I’ve seen lots of articles about how many convictions there have been of J6 rioters.
Have there been any acquittals? By either jury or judge alone?
Just interested in numbers, not debate. .
I’ve seen lots of articles about how many convictions there have been of J6 rioters.
Have there been any acquittals? By either jury or judge alone?
Just interested in numbers, not debate. .
Case by case information is here:
Department of Justice - Capitol Breach Cases
Unless I missed it, there has been just one full acquittal, and it was a bench trial:
Matthew Martin becomes first January 6 defendant to be found not guilty on all charges
I am unclear as to whether there have been mixed verdicts, with defendants guilty on some charges and innocent on others.
Thanks.
Yes there have been some mixed results. I think one of the Proud Boys, for instance, was acquitted on some of the most serious charges.
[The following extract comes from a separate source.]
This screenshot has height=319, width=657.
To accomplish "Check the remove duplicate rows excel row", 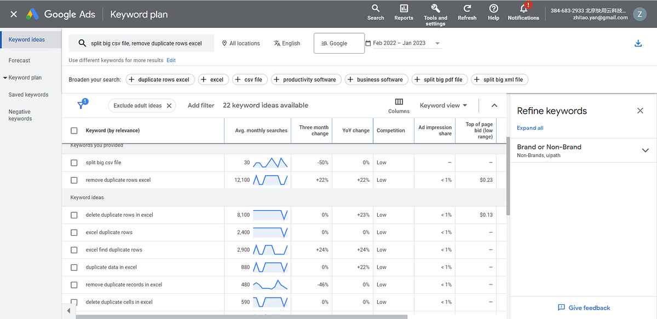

An actor named James Beeks is another who has been acquitted of all charges. https://www.courthousenews.com/in-rare-move-federal-judge-acquits-jan-6-defendant/ I think he’s the same actor who has four credits in the Internet Broadway Database.
This means the first link in the thread is flawed. The document has more recent events than that, so it looks like someone, on a Department of Justice web team, missed that one.
This is relevant:
Both full acquittals were bench trials. I’ve read that, despite so many defendants going for a jury trial, bench trials have a lower conviction rate:
Bench trials are often requested because there’s a valid technical defense. A defendant might think a jury would ignore that. (or just want to save time and money and get that defense decided by the judge.)
A client of mine waived a jury trial on a vehicular homicide case because the facts were terrible, but the State truly couldn’t prove that the accident was caused by his being drunk. (the pedestrian darted in front of him on a dark rural road). A jury would have convicted.
So, you get more acquittals before the judges than juries because of the cases defendants choose to put before the judge.